= Henry Frederic Turle =

English journalist (1835–1883)

Henry Frederic Turle (1835–1883) was an English journalist, known as the editor of Notes and Queries.

==Life==
He was the fourth son of James Turle, organist of Westminster Abbey, and was born in York Road, Lambeth, on 23 July 1835. The family moved in September 1841 to live in the cloisters of Westminster Abbey, and on 31 March 1845 he was admitted as a chorister at Westminster School. For the sake of his health, he spent from Christmas 1848 to the autumn of 1850 at the school of George Roberts at Lyme Regis; he was readmitted at Westminster on 3 October 1850.

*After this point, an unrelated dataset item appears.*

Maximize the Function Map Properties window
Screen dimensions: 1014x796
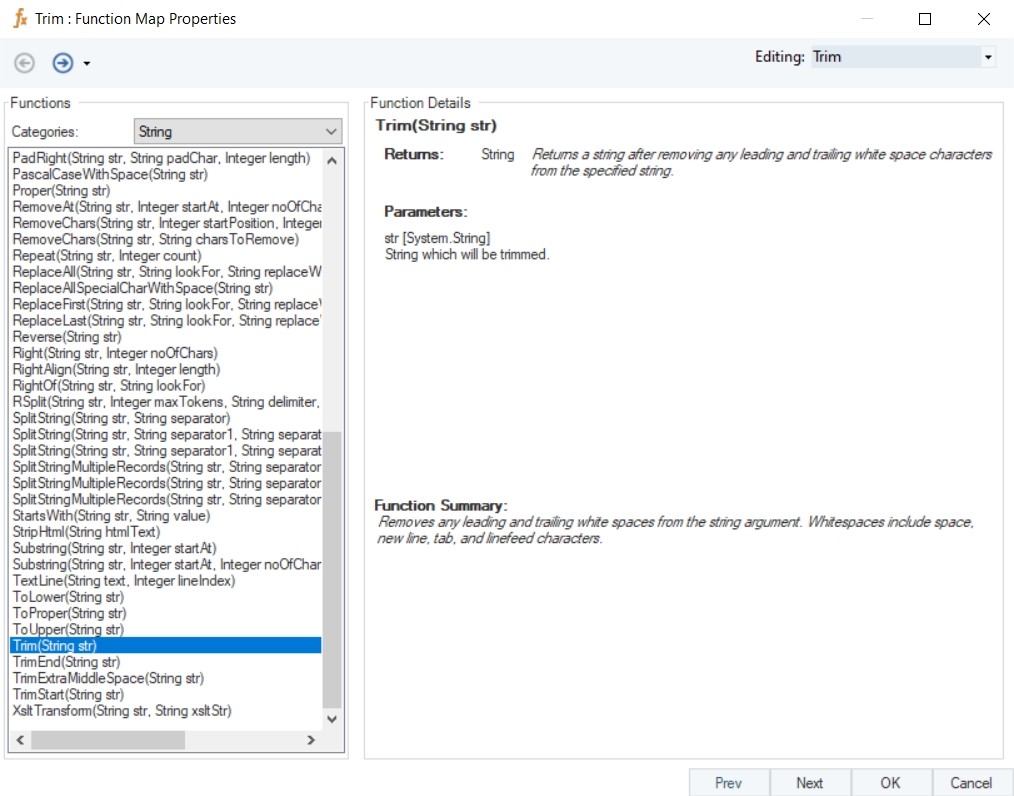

From 1856 to 1863 Turle was a temporary clerk in a branch of the War Office in the Tower of London. In 1870 he became assistant to William John Thoms, the founder and editor of Notes and Queries. In 1872, when John Doran succeeded Thoms, Turle retained the position of sub-editor; and on Doran's death in 1878 he became editor. He was busy at work until his sudden death, from heart disease, on 28 June 1883, in his rooms at Lancaster House, The Savoy, London.

Turle was buried on 3 July in the family grave in Norwood cemetery. He was commemorated on the tablet which was placed to the memory of his parents, on the wall of the west cloister of Westminster Abbey.